繁花正在烦躁,怒喝道:“关你屁事啊?过来指挥!”
“哎,哎。我错了队长。”罗羽立刻认错,待繁花怒气冲冲地走了他才松了一口气。
一个观察者小组成员对着罗羽坏笑道:“罗哥,你问队长这个不是找骂么?女人嘛,每个月总有几天不是太舒服,脾气也暴躁些的。”
“噗!”罗羽忍不住笑骂道:“你个混蛋,这话你敢当她面说么?说实话,要不是你说,我几乎快忘记她是个女人了。专心干你的活,别找骂。”
繁花有些做贼心虚地来到自己舱房的门口,先贴着门听听里面有没有什么声音。“咦?没声音了,难道睡着了?也不知道罗羽把他放哪里了,捆住了没有?嗯?捆住了?他现在似乎神智不清啊?”
繁花突然想起一件可怕的事情,“这家伙手脚捆着,又有些神智不清,万一要大小便怎么处理?天啊!不会吧?万一罗羽这个混蛋只是随手把他扔在了自己的床上……”繁花吓得立刻打开了舱门冲了进去。
好在她想的那些事情并没有发生,林甲正倒在舱房地板上酣睡。繁花总算是松了一口气,但随即又烦恼起来。因为她发现林甲竟然一睡不醒了,她连推了他几把,这家伙竟然一点反应都没有。看起来林甲的呼吸心率都很正常,但就是不醒。繁花傻眼了,这下怎么办?
正在她一筹莫展的时候,外面突然警报声大作。“敌袭!有敌袭!”繁花只能一脚把林甲踢进了床底下,跑出去之后立刻反手锁住门。“怎么回事?”她一边往下跑一边大喝道。
“队……队长,有敌袭!”一个队员惊恐地跑过来道。“敌袭?几条船,位置在哪里?让所有队员准备,启动防御系统。”繁花脱口而出。

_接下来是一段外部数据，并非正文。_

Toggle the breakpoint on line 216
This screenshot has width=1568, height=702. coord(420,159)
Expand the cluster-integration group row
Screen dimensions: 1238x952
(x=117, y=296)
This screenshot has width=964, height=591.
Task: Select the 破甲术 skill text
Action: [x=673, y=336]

那个队员满脸惊慌,结结巴巴道:“来不及了队长。已……已经上船了。就一个人,不,她不是人……”
繁花一愣,怒道:“你胡说什么?”
“他说我不是人类。”一阵清脆悦耳的声音从身后传来,繁花反手拔出能量手枪,转身瞄准。竟然是一个年轻的女人,繁花从没见过的一个女人。
这个皮肤晒成闪亮的小麦色,比天上似火骄阳更使男人感到火辣辣的女郎,就这样静静地站在船舷处。
紧身的露脐T恤上衣,衣领深开下峰峦隐现,下身是布料少无可少的紧身短裤,一对丰润修长的大腿,散发着使人心跳加速的引诱,长而媚的大眼看着繁花,缓缓道:“我的确不是人类。我是许许,许许女王。”
看着持枪的繁花,她嘴角微微上扬,像充满着对繁花这种“人类”的不屑。
“你是谁,你想怎样?”繁花平端着能量手枪厉声道,对于这个突然出现的女人,她有一种极度危险的感觉。
“我已经说过了,我是许许女王,也只有许许是女王。我想怎样,便可以怎样。”那个自称女王的年轻美女笑得如同阳光般耀眼。